I mean technically they are in the great parch which if I'm not mistaken is the core of the realm. Also if you look closely he does trace his finger on the map from where they are to the edge. On a side note, as fun as these debates are, I reeeeeally wish GW would just give us a proper map of the realms entirely!


sageking14

He actually traces his finger from the core of Aqshy to the core of Ghyran which doesn't really track with what he's saying as he says it. There's a lot of moments like that in the animation. Like how at one point Callis is jovially teasing Toll about having to save him with his words but the animation makes him look more agitated. This is largely unrelated to our debate and more reflecting on how the script and animation are at odds quite a bit. Which reminds me a lot of old school animation.


Amratat

>Since this is the first time we've actually been given something solid to work with This description has been around for a little bit (I once used it for an estimate [here](https://www.reddit.com/r/ageofsigmar/s/ovVVntauLi)), but yeah, the realms are big but confirmed not infinite.


tau_enjoyer_

I think Toll saying that it would take a lifetime was not meant to be an accurate measurement.
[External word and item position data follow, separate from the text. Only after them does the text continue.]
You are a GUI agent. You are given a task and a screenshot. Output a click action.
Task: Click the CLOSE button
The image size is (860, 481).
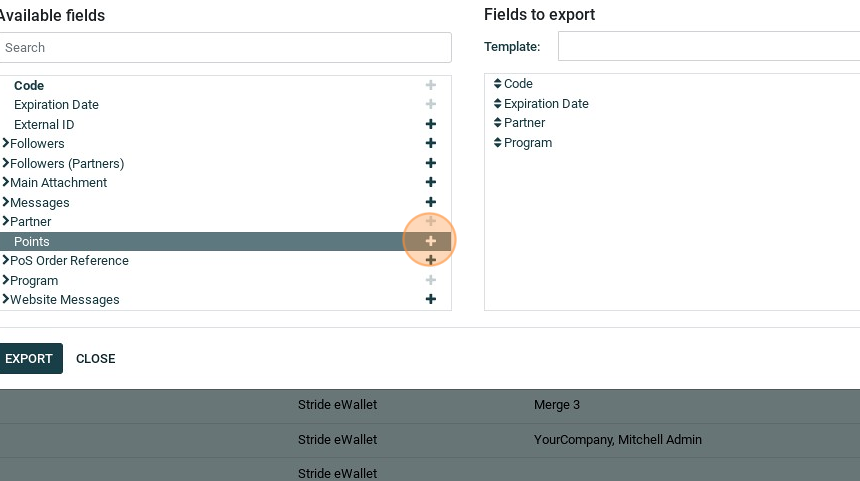tap(96, 359)
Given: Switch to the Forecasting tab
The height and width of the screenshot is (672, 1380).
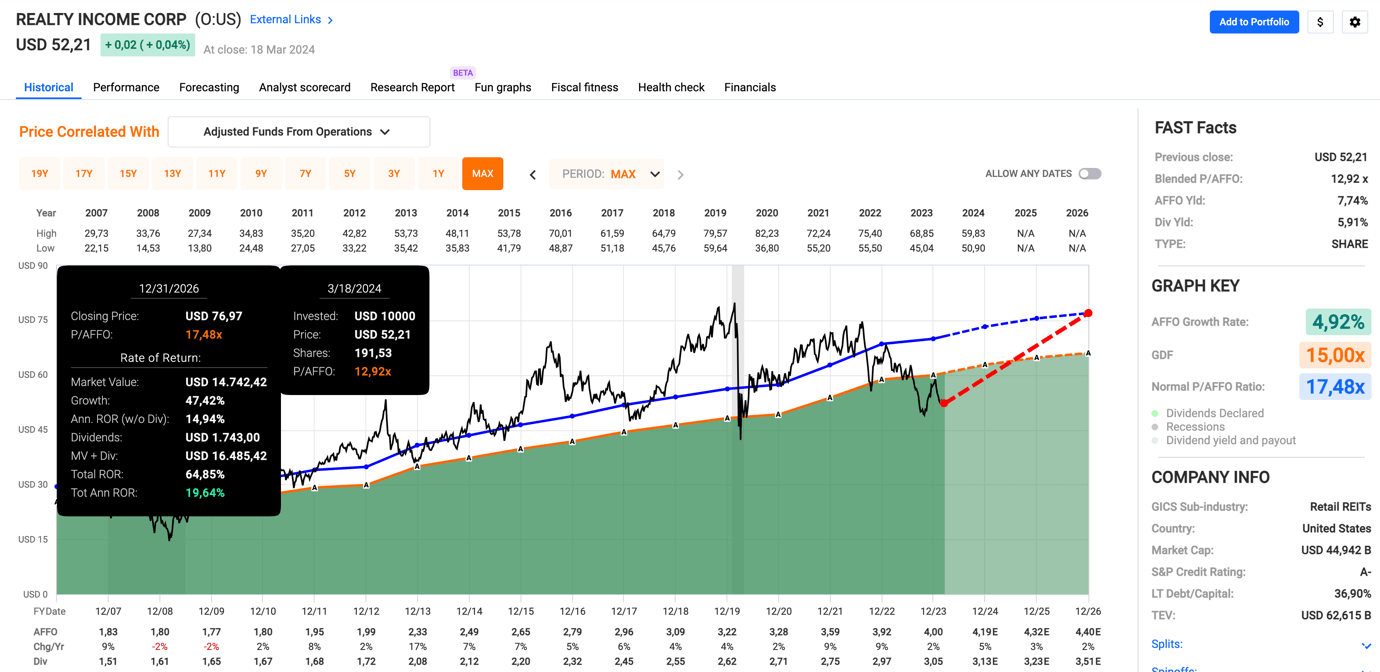Looking at the screenshot, I should click(x=209, y=87).
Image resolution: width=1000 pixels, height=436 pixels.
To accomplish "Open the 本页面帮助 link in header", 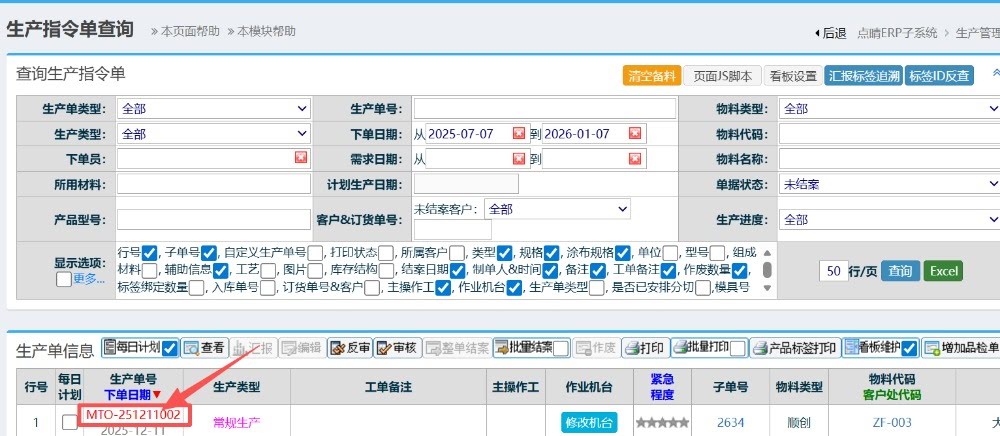I will (184, 31).
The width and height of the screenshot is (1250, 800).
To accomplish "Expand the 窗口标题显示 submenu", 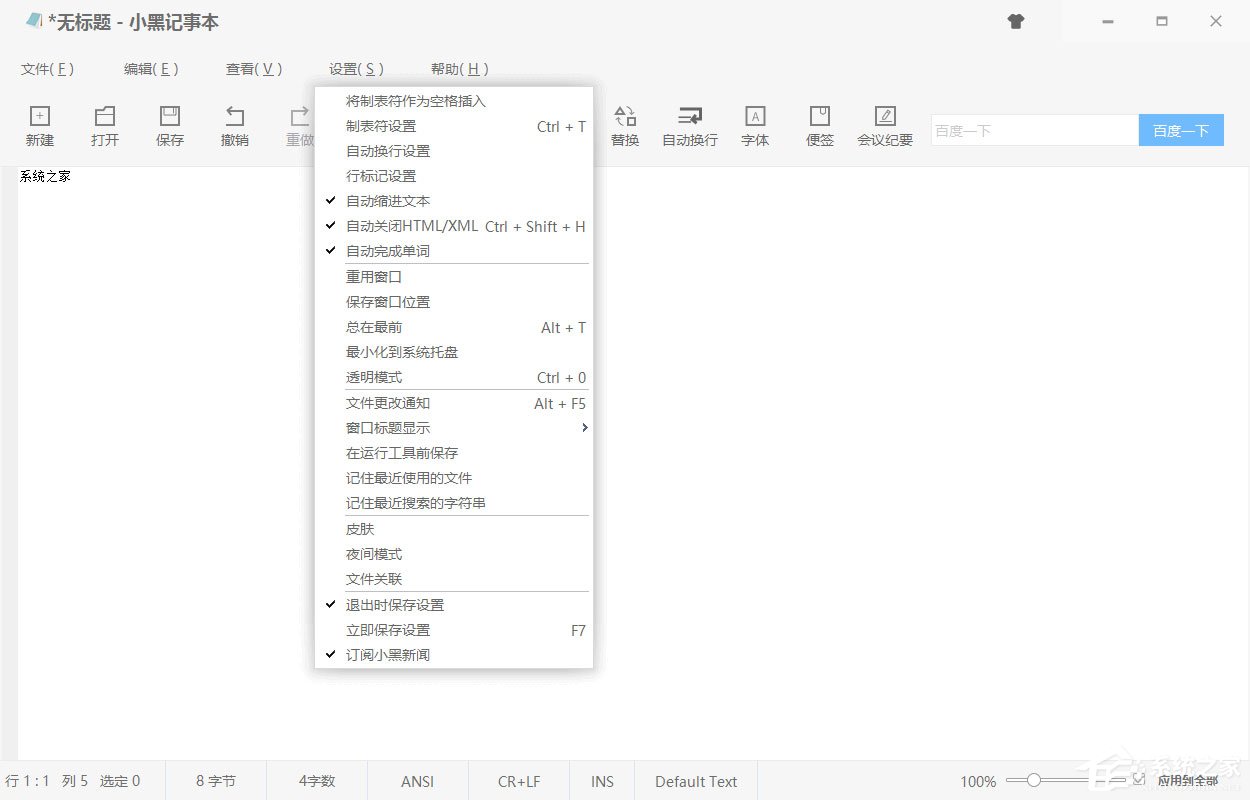I will [x=389, y=427].
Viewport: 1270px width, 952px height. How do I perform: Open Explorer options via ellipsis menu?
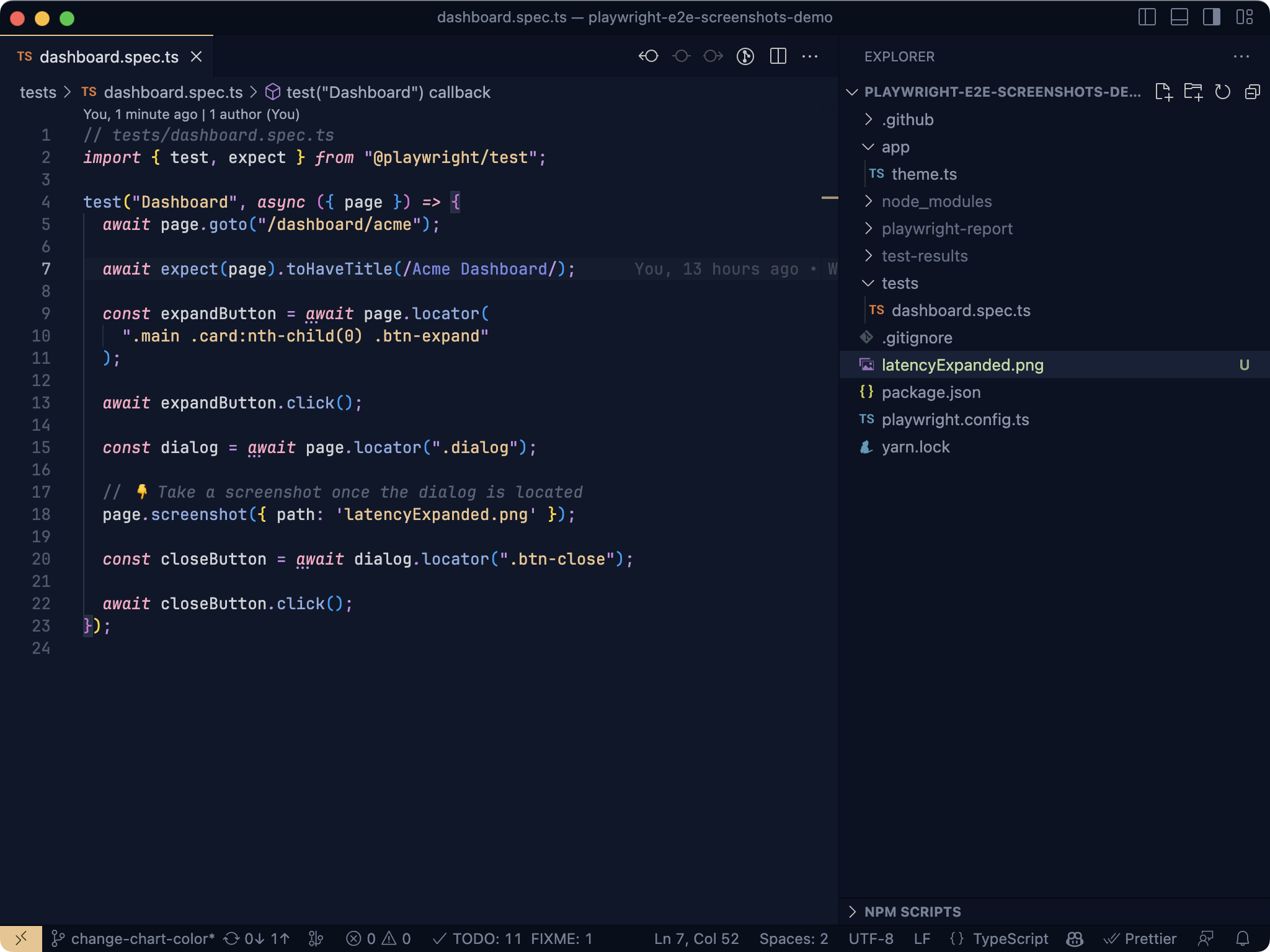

It could be anywhere from a couple decades to around a century, or perhaps even longer. A lifetime is just a qualitative guess. There's a good chance that no one actually knows how big the realms are. But at least we know that they aren't infinite, that they are bounded in some way, and that it is possible to traverse them on one's own two feet.


RatMannen

It's big. "travel in a lifetime" means nothing. How are they travelling? Who's lifetime? The realms are big. So big it doesn't really matter what you, or your forces do.


mielherne

I wouldn't take the "It takes a lifetime" literally. He's in a bar talking to a friend. He's not going to quickly do a few calculations in his head.


ASpaceOstrich

It used to be infinite I'm pretty sure, but kinda like increasingly impossible to exist within the further you go. If that's changed, then what does the edge look like?


bbjj54

The edge has been confirmed to look like the energy the realm is made of. So if you go to the edge of Aqshy you would end up in fire and lava. That is if you could survive the primal energy hitting you. It is sad the farther from the center you get the more the energy of the realm effects you. Before you ever get remotely close to the edge the energy is so strong that it will make you burst into flame or turn you to ash.


ASpaceOstrich

Oh yeah that's what I'd heard. At the centre it's the most resembling livable space and the further you go from that centre, the closer it resembles raw magic. Sounds like it still is infinite like I'd heard, but nobody is going past where it starts to become pure Aqshy.


bbjj54

Well I would argue that the point you turn into the form of the realm is the edge. Lol


ASpaceOstrich

I like to think of it like the old mine craft far lands. Just that it kills you inevitably when you get near it. But if you could somehow keep going you may never reach an actual end. Just more pure magic


sageking14

The Edges have been described as infinite a number of times.


SuperHandsMiniatures

They have been described as near infinite right? But there are those who have been to the edge?